Flashback: Kin – Android’s homely cousin dies twice at the hands of Microsoft and Verizon

Unless you grew up in the US at a particular point in time, you’ve probably never heard of the T-Mobile Sidekick, aka Danger Hiptop. It was designed by a little company called Danger, which was co-founded by Andy Rubin.

Rubin would go on to create another company, Android Inc, that started work on a new smartphone operating system before being acquired by Google. Some years after Rubin left Danger, the company was picked up by Microsoft, which was also looking for the next big smartphone OS since Windows Mobile was on its deathbed.

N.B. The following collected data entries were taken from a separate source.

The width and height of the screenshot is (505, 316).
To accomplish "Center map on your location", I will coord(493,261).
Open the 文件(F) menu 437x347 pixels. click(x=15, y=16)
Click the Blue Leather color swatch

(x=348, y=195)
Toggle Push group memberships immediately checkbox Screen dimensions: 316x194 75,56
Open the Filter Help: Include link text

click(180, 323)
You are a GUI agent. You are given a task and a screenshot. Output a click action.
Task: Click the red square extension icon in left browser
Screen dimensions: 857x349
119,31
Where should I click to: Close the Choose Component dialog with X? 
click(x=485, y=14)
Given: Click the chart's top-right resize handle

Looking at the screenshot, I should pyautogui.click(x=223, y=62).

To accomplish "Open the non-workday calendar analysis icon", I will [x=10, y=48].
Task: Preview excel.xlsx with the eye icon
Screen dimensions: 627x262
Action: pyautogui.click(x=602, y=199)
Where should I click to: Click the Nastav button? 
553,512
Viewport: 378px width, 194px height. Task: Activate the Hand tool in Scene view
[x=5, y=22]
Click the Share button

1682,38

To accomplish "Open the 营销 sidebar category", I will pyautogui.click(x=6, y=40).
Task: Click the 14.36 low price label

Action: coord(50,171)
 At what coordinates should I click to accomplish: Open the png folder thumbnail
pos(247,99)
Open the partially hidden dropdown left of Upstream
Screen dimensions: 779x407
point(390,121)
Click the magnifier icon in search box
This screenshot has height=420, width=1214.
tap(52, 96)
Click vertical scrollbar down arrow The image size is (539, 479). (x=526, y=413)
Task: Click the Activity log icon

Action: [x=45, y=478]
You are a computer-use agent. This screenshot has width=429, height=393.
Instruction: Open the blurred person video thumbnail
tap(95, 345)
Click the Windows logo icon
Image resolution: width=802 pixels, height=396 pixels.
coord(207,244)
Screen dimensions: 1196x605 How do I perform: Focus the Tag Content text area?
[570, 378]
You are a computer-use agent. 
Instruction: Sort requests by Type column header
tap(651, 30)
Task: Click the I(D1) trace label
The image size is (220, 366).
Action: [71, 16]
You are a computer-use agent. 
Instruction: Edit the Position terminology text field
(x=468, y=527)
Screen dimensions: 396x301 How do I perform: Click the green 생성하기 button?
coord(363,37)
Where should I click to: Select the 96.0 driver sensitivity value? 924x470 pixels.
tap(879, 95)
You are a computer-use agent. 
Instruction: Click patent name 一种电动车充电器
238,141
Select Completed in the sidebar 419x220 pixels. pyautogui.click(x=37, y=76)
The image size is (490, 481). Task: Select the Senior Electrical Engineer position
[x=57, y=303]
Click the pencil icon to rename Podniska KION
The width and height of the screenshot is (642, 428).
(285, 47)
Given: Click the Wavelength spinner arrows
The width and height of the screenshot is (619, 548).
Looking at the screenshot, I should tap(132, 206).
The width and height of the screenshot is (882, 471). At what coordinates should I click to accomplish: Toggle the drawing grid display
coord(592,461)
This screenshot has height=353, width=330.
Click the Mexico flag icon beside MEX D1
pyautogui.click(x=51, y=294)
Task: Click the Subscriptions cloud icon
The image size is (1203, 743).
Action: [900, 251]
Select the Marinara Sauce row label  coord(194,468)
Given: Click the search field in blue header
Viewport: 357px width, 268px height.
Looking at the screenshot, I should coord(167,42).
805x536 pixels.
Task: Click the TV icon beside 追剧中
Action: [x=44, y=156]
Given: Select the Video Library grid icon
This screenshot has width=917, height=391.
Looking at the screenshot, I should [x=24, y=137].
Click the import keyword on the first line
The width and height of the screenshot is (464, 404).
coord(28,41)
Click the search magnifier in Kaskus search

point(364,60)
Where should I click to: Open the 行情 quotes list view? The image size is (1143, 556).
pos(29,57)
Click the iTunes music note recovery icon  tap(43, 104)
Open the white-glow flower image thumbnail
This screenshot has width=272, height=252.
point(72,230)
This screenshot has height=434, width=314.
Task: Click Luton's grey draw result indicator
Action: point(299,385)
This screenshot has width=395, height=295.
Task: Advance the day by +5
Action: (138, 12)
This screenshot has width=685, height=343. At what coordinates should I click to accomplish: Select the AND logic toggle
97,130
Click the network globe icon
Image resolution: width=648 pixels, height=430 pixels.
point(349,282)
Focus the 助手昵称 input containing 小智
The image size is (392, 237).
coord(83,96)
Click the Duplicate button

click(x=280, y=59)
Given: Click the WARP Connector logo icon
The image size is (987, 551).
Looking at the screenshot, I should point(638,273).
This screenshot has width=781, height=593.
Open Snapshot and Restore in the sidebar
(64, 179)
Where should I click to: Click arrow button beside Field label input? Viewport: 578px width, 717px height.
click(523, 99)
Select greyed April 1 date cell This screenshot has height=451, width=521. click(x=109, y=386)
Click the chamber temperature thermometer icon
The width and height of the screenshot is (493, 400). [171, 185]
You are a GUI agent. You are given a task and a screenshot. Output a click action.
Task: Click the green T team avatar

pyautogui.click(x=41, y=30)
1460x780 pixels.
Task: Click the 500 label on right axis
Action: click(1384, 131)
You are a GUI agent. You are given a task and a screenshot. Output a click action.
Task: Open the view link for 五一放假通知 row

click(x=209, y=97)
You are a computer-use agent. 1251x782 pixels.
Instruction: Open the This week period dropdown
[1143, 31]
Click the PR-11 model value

Flashback: Android’s homely cousin dies twice at the hands of Microsoft and Verizon

The result of was the Kin series, starting with the Kin One and Kin Two, both of which came out in 2010. Actually, Kin started before the acquisition as “Project Pink”, but Microsoft was in a hurry so it spent $500 million in 2008 to acquire Danger and speed things up.

The Kins were “Windows phones”, though this was before “Windows Phone”, the OS. Instead, they were based on Windows CE, which was also the core of Windows Mobile. However, the user interface would be completely rebuilt by borrowing heavily from Zune.

Microsoft Kin One
Microsoft Kin One
Microsoft Kin One

Microsoft Kin One

Microsoft was targeting the young crowd – the Kins were all about messaging and social networks. Twitter, Facebook, MySpace, you name it. It was a much-needed fresh start as Windows Mobile always looked like mini Windows 95 and was associated with Pocket PCs used by serious business folk.

Kin OS shows similarities with what would become Windows Phone. The home screen was based on tiles and looks like a prototype of Metro UI. The Loop aggregated all contacts and messages from the various platforms, similar to the People Hub on WP7.

Another interesting feature was the Spot. You could drag just about anything onto that little green circle, photos, videos, web pages, etc., pick a contact and the phone would send out a message or email.

Flashback: Android’s homely cousin dies twice at the hands of Microsoft and Verizon

Coolest of all was Kin Studio, a site that was an online mirror of your phone. Your photos, videos and even messages would sync with the cloud service so you could access them through the browser on a computer. The site even had the Spot, so you could share things from there.

The Kin One and Two were powered by a dog-slow 600 MHz processor inside an early Nvidia Tegra chipset. You’d think that Windows CE would be happy with that given its long history of running on underpowered mobile hardware. The new interface, however, was more modern and had high graphical ambitions that the chipset simply couldn’t live up to.

Microsoft Kin Two
Microsoft Kin Two
Microsoft Kin Two

Microsoft Kin Two

Kin OS was deeply flawed. It lacked an app store or any other means of running third party apps. Which were sorely needed as the phones came without a calendar app, for example. There was no instant messaging or spelling correction either and that was ridiculous because…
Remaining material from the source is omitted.